Consider a very simple example with three ranges of speeds and a consumption for each.

Table 1.
Speed range (km/h) Consumption per meter (kWh)
0 - 30 38.82
31 - 90 18.20
> 90 27.41

From this table, we see that our vehicle consumes 38.82 kWh of capacity per metre when traveling between 0 and 30 km/h, 18.20 kWh of capacity per metre when traveling between 31 and 90 km/h and 27.41 kWh of capacity per metre when traveling at 90 km/h or faster. Of course this example is very simple, a real world speed consumption table would have finer grained values.

To use this table in our consumption parameters we set the consumptionSpeed property, using the upper bound of each range as the key and the consumption per metre as the value. The final key (for > 90 km/h) should use the key 250.

consumptionParams.consumptionSpeed = @{ @(30):  @(38.82),
          @(90):  @(18.20),
          @(250): @(27.41) };

The speed consumption table is enough to calculate simplistic consumption for a route, so let's look at how to do that. Let's assume that we already have an NMARoute object called route, which contains a calculated route. Now let's calculate the consumption for this route.

NMARouteConsumption *consumption =
  [route consumptionWithParameters:consumptionParams

Once we have the route consumption we can determine the last reachable position on the same route given current capacity of our vehicle. In this example we'll suppose that our vehicle has 100,000 kWh of remaining capacity at the beginning of the route.

NMAGeoCoordinates *lastPosition =
  [route lastReachablePositionWithConsumption:consumption

The variable lastPosition will now contain the last point that our vehicle will be able to reach before the capacity reaches zero. In the case that the final destination of the route is reachable, lastPosition will be nil.
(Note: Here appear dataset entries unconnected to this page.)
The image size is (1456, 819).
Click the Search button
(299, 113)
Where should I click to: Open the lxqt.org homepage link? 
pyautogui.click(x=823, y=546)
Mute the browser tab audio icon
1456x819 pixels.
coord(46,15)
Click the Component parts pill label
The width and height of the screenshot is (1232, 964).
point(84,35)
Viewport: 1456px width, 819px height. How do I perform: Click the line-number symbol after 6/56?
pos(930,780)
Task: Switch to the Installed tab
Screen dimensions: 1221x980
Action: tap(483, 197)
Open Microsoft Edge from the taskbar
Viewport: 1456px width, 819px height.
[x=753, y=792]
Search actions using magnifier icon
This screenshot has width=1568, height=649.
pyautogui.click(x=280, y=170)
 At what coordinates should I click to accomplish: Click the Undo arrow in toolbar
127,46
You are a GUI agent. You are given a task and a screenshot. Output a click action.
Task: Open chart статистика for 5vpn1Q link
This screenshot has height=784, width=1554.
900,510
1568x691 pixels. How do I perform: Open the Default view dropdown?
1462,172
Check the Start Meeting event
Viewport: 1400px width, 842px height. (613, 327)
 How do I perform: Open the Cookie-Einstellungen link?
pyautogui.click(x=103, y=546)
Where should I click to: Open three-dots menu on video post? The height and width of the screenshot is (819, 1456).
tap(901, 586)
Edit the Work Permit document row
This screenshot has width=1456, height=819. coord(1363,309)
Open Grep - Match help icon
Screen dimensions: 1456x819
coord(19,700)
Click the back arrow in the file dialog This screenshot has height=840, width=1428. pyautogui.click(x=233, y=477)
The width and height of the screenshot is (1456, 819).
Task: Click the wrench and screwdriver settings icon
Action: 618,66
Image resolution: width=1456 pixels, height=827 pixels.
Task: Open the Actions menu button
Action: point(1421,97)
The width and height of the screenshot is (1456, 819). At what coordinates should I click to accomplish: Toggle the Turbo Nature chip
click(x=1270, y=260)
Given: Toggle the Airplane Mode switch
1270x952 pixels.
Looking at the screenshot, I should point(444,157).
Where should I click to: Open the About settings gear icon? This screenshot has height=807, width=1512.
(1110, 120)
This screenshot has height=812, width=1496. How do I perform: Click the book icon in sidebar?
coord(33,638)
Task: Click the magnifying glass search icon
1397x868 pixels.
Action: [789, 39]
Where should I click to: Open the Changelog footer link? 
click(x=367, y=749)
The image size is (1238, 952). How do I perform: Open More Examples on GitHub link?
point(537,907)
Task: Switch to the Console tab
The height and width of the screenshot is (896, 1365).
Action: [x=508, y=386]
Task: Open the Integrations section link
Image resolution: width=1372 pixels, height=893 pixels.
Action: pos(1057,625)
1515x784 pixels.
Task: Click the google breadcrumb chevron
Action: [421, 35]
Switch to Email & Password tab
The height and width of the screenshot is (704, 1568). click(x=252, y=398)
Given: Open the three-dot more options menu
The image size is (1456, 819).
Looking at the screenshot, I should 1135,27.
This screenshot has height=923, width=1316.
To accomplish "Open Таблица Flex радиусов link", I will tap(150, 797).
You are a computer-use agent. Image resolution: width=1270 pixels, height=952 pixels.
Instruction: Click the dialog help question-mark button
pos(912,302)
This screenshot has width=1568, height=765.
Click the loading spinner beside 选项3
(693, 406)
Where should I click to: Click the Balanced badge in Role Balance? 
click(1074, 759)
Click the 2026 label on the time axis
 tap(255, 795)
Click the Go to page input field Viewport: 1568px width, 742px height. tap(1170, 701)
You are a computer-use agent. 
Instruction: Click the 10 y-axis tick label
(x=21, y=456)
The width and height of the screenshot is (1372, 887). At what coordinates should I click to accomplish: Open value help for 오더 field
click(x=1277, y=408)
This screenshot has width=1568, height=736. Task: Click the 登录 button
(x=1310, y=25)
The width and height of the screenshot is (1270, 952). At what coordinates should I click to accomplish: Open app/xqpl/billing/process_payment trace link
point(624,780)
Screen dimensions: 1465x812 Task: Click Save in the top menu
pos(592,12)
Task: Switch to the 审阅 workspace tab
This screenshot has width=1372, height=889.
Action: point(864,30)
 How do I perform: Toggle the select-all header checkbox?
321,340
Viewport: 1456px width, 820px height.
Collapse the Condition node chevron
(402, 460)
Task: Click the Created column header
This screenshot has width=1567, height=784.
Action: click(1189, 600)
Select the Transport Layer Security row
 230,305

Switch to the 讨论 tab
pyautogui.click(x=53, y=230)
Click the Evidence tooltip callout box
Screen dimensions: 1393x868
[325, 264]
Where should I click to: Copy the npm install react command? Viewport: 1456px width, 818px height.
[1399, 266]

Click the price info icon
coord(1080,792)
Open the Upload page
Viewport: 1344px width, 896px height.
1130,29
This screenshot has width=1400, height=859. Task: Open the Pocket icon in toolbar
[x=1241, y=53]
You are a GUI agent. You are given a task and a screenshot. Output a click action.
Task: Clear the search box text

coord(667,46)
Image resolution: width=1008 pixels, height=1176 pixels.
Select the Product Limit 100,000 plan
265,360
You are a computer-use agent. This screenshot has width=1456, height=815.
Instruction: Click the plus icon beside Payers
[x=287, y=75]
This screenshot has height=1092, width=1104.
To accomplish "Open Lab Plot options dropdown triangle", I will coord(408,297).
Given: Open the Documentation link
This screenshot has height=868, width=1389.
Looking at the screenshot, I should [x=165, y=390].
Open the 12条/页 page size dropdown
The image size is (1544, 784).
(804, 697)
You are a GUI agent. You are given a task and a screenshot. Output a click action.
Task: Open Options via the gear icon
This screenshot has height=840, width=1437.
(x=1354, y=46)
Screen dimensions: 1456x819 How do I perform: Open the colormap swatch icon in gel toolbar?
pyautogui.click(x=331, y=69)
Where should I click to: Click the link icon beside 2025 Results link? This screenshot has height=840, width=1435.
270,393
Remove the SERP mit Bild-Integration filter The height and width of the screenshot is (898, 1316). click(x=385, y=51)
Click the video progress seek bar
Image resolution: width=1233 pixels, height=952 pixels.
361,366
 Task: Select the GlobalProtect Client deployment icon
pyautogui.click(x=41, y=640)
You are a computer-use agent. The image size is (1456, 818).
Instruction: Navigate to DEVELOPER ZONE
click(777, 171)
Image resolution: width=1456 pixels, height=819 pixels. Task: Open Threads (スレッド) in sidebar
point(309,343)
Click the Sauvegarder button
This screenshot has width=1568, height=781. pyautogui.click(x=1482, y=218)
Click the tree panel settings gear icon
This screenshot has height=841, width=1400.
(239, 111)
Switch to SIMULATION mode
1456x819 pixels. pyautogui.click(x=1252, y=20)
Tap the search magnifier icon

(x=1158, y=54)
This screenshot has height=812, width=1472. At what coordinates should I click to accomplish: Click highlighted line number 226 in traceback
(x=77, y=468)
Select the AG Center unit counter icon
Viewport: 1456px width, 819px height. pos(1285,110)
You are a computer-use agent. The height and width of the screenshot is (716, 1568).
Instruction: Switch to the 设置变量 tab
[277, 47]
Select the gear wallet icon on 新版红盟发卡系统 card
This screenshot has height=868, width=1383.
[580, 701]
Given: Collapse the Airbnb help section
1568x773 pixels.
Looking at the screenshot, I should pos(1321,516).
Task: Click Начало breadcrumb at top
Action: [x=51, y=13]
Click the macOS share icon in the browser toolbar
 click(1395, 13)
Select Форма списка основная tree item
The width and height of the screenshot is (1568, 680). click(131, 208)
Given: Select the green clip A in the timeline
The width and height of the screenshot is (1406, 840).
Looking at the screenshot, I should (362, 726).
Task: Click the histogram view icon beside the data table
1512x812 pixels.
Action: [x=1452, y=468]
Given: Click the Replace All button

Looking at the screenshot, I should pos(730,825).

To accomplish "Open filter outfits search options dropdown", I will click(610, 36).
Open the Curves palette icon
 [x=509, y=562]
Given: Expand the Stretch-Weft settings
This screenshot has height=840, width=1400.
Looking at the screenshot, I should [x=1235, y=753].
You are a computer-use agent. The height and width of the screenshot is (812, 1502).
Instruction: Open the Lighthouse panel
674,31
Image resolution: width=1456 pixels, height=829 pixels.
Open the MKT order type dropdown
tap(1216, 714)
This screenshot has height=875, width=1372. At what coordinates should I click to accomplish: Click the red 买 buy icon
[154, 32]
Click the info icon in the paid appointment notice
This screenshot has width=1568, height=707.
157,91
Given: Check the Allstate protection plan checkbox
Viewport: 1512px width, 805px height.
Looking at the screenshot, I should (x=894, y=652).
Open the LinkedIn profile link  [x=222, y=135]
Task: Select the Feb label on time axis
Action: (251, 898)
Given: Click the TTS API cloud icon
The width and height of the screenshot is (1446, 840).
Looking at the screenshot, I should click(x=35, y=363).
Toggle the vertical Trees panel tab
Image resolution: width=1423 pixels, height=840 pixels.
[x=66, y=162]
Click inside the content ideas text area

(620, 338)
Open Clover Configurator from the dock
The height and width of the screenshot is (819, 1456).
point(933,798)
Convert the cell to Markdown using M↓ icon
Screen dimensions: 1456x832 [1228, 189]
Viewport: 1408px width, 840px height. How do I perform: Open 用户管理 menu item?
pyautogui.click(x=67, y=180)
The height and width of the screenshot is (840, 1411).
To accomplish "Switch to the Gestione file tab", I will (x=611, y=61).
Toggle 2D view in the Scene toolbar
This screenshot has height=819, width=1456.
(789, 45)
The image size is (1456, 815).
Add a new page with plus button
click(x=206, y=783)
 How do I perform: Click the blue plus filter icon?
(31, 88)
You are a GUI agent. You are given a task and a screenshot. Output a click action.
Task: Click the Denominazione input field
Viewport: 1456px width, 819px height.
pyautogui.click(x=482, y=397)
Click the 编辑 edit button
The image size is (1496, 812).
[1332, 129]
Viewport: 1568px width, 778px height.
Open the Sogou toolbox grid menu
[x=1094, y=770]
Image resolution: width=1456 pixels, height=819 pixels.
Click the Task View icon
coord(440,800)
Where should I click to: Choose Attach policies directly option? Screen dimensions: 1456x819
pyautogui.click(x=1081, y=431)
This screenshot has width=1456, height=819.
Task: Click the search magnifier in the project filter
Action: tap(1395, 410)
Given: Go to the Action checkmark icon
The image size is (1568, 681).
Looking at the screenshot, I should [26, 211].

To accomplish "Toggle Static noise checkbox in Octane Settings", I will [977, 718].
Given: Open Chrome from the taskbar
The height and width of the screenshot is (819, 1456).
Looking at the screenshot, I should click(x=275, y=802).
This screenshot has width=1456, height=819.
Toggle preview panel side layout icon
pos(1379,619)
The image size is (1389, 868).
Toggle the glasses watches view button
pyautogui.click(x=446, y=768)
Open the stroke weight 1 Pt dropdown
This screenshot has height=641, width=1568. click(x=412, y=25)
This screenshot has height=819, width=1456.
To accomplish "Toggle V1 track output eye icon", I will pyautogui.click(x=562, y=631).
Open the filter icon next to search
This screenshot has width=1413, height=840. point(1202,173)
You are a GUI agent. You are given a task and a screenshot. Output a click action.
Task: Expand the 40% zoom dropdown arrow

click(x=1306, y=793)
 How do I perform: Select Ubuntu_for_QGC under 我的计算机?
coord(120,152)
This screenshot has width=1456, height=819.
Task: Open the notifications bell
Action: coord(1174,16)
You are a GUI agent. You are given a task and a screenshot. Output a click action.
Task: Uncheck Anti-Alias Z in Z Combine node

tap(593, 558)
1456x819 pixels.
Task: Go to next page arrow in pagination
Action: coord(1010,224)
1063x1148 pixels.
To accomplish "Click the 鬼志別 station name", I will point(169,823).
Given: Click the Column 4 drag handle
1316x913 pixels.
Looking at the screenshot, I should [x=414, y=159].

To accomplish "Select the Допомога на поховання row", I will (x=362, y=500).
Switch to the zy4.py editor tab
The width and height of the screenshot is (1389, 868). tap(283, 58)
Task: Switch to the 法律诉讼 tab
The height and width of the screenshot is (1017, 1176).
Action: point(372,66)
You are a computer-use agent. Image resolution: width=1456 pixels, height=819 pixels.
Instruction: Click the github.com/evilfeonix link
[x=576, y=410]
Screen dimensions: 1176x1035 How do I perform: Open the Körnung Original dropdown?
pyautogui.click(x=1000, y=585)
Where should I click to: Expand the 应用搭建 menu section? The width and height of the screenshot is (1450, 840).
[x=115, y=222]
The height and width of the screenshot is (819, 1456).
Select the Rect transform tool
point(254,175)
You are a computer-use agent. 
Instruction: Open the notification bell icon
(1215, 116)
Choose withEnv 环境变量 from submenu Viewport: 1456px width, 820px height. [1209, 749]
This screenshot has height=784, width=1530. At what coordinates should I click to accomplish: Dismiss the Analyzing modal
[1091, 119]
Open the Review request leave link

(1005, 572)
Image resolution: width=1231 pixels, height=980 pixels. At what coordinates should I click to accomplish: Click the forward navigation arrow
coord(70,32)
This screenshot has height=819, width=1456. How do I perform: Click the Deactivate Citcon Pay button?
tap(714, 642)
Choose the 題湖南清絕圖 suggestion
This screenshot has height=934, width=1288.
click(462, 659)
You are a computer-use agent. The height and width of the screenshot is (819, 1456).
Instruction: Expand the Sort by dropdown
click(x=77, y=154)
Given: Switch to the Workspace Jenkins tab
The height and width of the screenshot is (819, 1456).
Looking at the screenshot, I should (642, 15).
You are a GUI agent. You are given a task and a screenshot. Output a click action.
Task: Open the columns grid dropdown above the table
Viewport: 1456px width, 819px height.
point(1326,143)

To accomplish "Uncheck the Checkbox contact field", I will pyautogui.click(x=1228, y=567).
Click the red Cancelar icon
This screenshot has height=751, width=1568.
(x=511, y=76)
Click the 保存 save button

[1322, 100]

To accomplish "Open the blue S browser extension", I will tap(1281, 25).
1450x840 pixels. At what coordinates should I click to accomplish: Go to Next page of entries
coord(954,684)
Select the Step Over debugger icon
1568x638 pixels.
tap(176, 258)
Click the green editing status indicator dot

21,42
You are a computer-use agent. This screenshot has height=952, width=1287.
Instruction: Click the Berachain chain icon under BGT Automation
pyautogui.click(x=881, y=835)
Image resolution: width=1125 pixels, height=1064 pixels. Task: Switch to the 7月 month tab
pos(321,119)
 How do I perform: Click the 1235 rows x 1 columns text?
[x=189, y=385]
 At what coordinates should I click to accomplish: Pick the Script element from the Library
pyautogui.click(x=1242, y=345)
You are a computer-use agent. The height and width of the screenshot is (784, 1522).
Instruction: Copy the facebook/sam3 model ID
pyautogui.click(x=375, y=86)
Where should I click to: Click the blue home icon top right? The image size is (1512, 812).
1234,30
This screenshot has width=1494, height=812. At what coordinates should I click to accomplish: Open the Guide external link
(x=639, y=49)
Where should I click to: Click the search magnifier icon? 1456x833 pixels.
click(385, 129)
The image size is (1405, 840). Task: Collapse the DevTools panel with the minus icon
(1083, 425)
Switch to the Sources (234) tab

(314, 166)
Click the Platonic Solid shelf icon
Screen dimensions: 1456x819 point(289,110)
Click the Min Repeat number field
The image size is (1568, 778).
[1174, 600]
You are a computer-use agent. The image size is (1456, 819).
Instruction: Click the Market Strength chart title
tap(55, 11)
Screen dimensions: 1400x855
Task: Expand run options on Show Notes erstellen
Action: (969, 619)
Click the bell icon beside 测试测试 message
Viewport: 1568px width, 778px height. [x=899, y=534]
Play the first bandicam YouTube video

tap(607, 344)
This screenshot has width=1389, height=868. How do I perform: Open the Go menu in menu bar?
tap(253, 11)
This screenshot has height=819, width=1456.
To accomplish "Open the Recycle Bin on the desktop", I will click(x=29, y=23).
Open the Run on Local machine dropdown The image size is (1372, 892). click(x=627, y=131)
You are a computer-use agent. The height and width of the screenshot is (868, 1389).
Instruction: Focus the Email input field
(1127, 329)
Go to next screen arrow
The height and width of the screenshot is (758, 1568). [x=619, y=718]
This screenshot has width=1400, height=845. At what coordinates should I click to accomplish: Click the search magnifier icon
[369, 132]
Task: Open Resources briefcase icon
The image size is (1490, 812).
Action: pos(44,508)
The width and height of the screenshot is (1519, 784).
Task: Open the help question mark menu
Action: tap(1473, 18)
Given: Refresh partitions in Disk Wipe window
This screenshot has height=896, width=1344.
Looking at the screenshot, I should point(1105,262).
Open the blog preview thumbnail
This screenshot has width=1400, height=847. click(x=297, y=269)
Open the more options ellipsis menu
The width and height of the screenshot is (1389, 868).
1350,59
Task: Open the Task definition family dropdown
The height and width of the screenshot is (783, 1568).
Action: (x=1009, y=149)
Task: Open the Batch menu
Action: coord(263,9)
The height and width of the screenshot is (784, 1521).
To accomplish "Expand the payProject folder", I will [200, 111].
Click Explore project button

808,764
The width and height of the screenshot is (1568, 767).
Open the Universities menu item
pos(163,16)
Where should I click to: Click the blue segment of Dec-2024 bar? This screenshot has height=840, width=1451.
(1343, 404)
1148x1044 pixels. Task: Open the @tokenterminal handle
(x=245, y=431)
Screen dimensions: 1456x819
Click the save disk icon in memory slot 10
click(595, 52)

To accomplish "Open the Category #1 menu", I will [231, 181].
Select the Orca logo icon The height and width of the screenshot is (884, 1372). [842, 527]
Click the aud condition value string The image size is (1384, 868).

We can also use the route consumption to obtain the consumption for each route element that comprise the route itself. The following code snippet prints out the starting and ending geo-coordinates for each route element as well as the consumption for that route element.

[route.routeElements enumerateObjectsUsingBlock:^(NMARouteElement *element, NSUInteger idx, BOOL *stop) {
    if (idx >= [consumption firstAvailableConsumptionIndex] && [element.geometry count] > 0) {
      NSInteger elementConsumption = [consumption getConsumptionWithIndex:idx];
      NSLog(@"Route element (%.4f, %.4f) --> (%.4f, %.4f) consumption: %zd",
          element.geometry.firstObject.latitude, element.geometry.firstObject.longitude,
          element.geometry.lastObject.latitude, element.geometry.lastObject.longitude,

As mentioned above, setting only the consumptionSpeed property is sufficient for basic consumption calculation. There are more specialised values which can be set to more closely model the consumption of a real vehicle across different road and traffic conditions. For more details on these properties, please see the API documentation.